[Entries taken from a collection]
⁂
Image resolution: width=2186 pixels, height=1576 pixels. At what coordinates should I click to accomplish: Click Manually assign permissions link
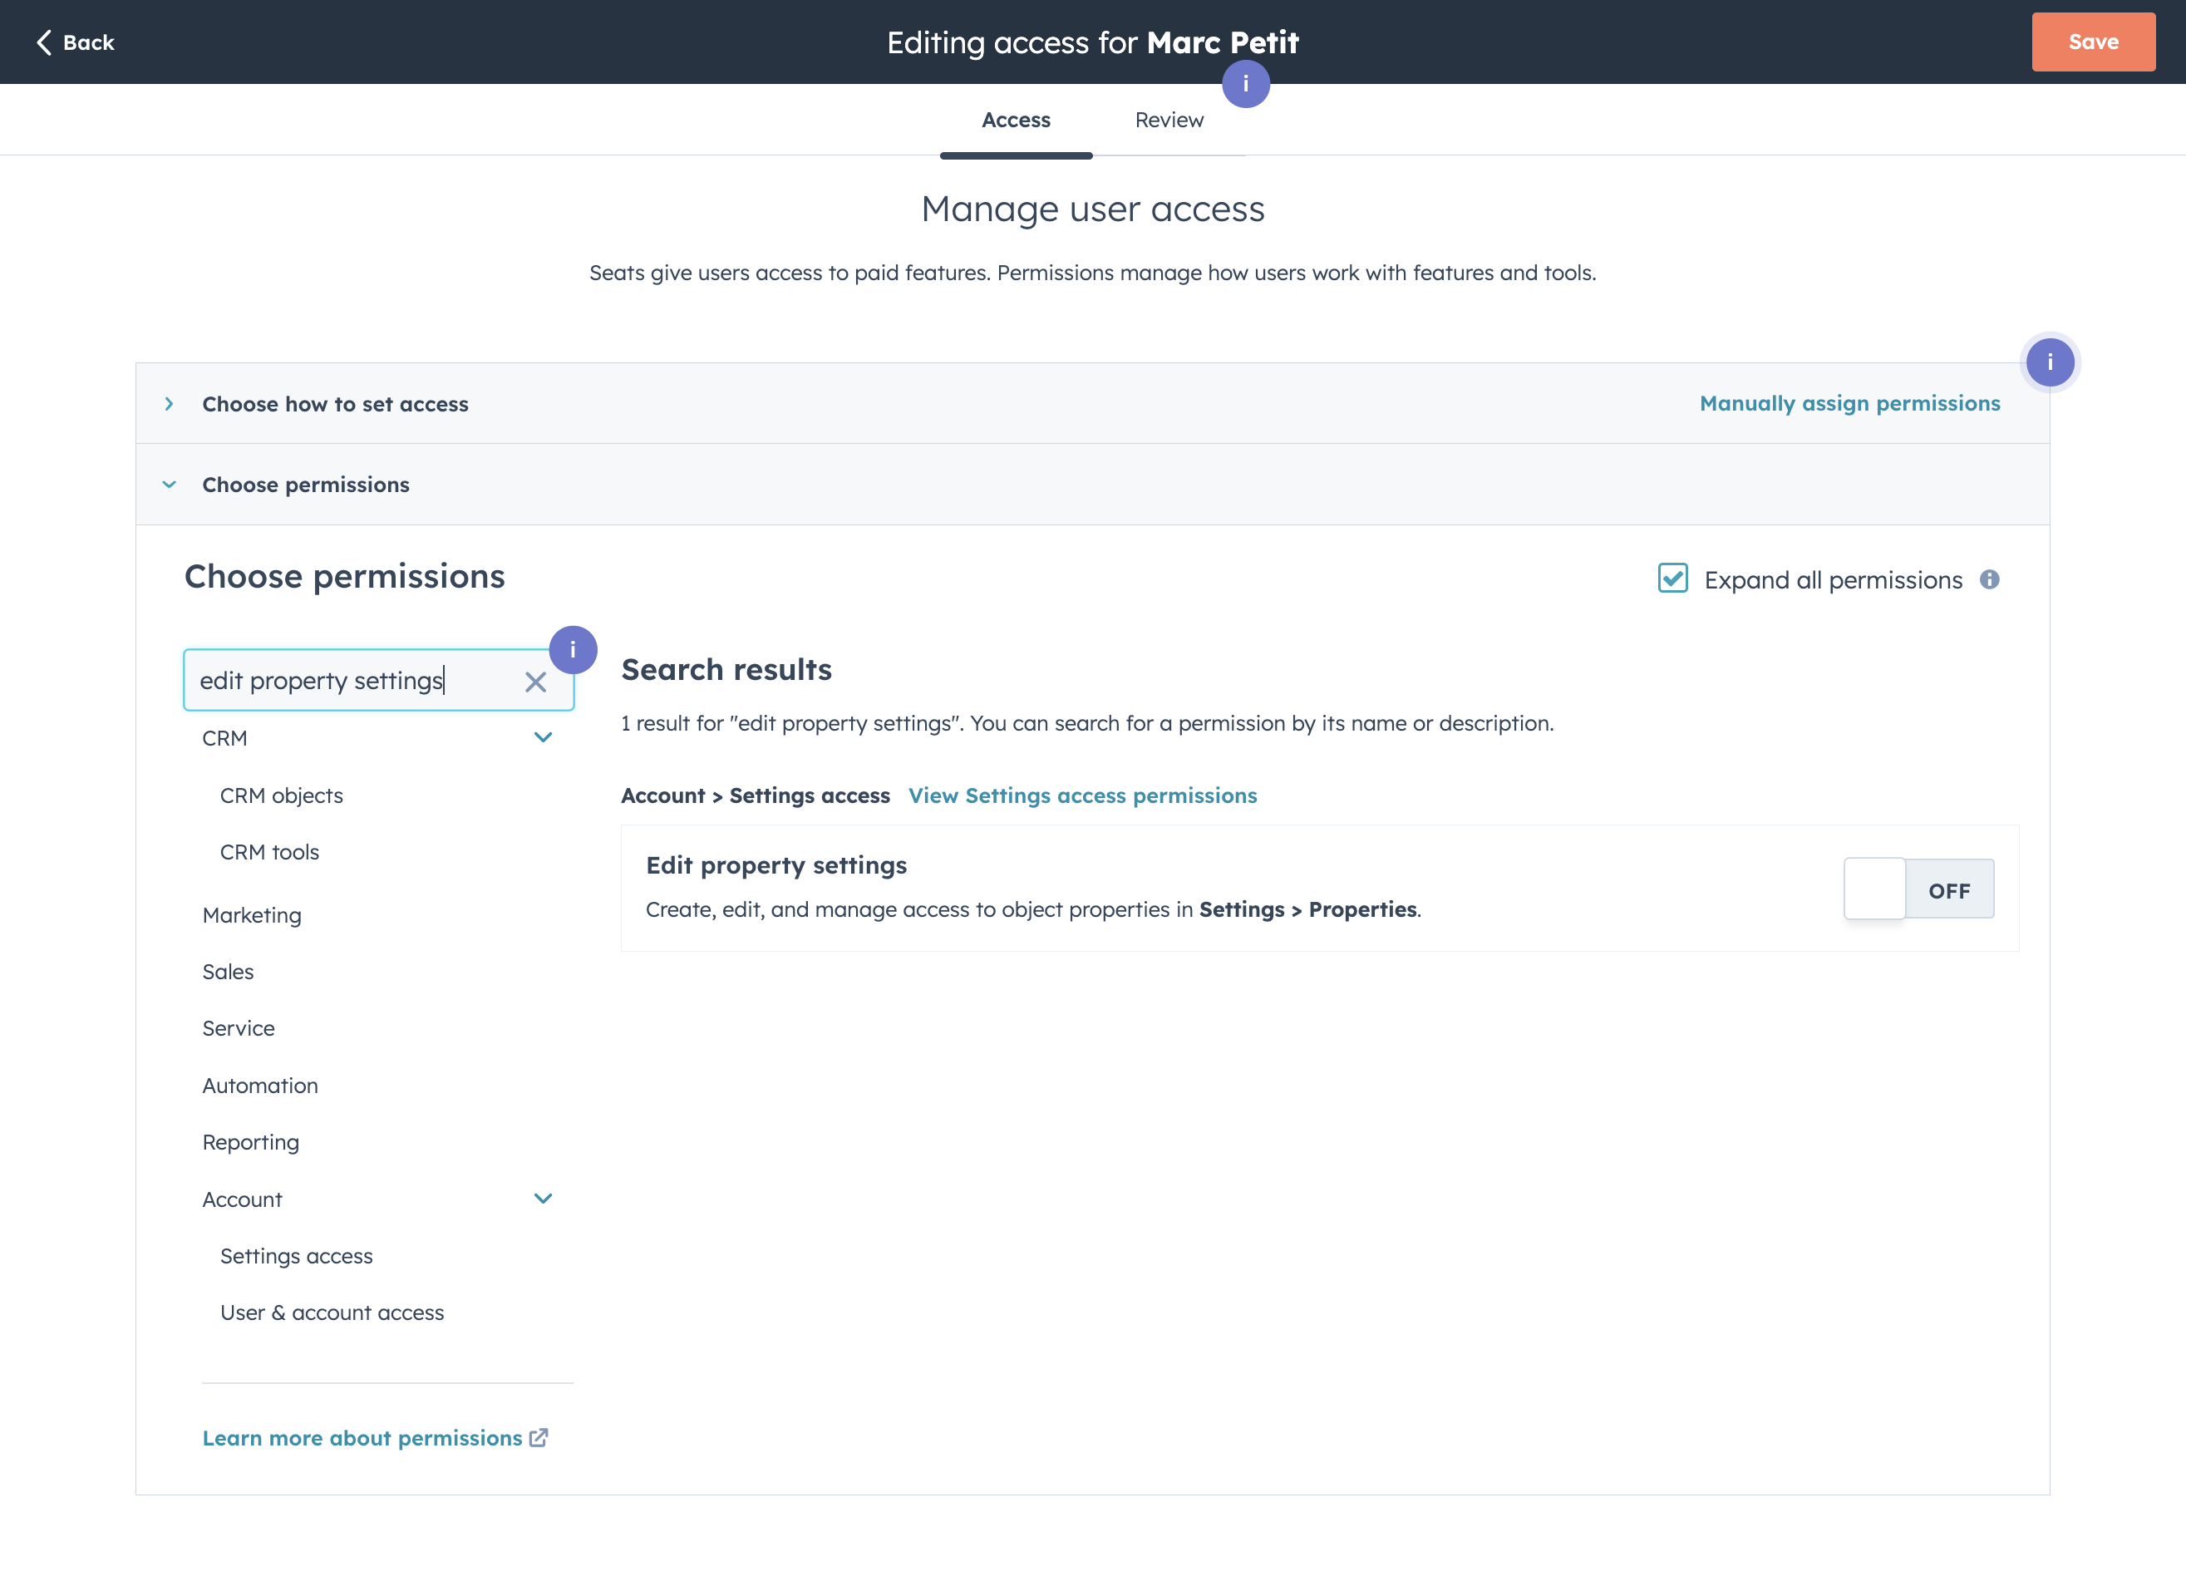click(x=1849, y=404)
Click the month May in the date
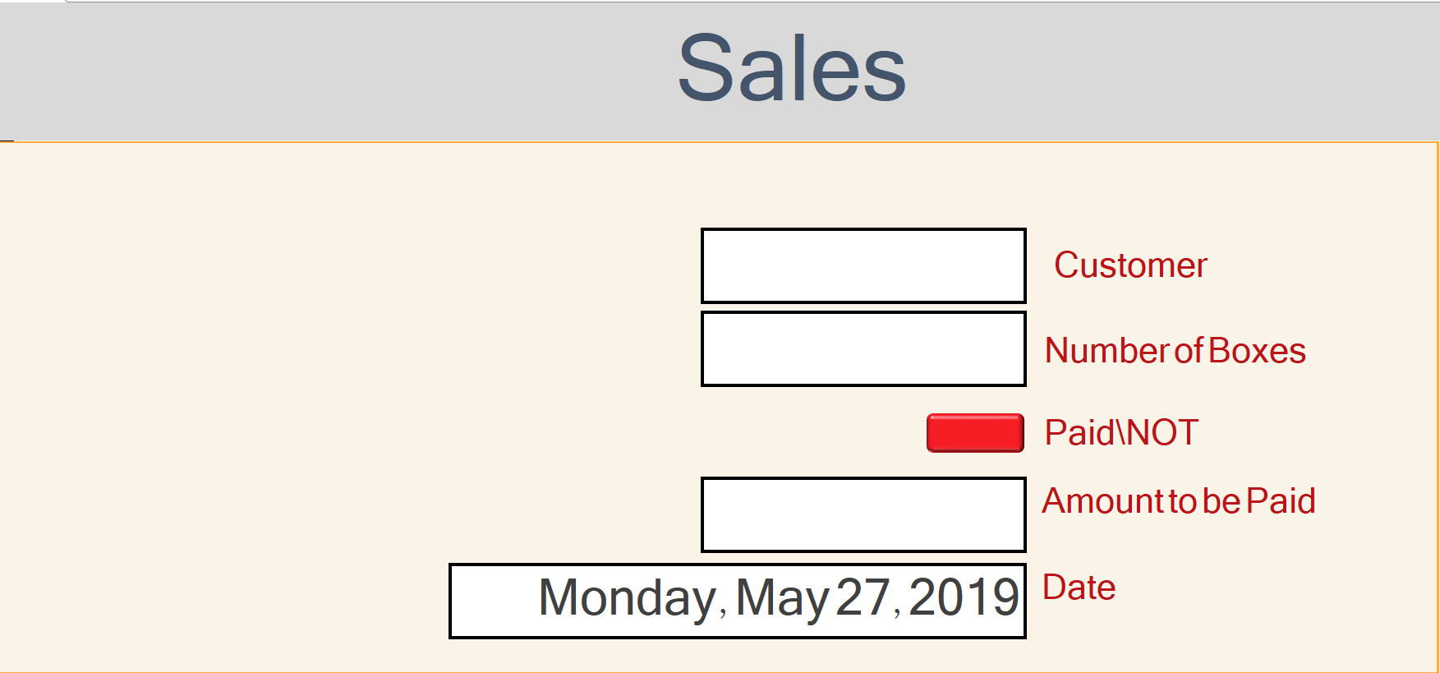 point(782,597)
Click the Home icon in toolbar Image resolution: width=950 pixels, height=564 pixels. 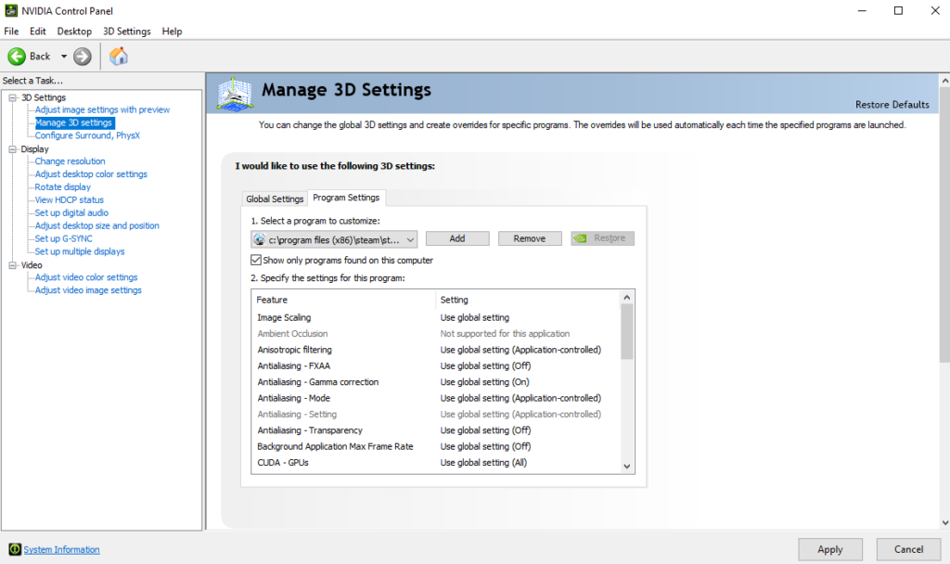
⁂
Brief:
Repeat the entries verbatim; no pictures.

Task output:
Image resolution: width=2186 pixels, height=1576 pixels. At what coordinates should I click to accomplish: Click Manually assign permissions link
click(x=1849, y=404)
Click the month May in the date
 point(782,597)
Click the Home icon in toolbar Image resolution: width=950 pixels, height=564 pixels. 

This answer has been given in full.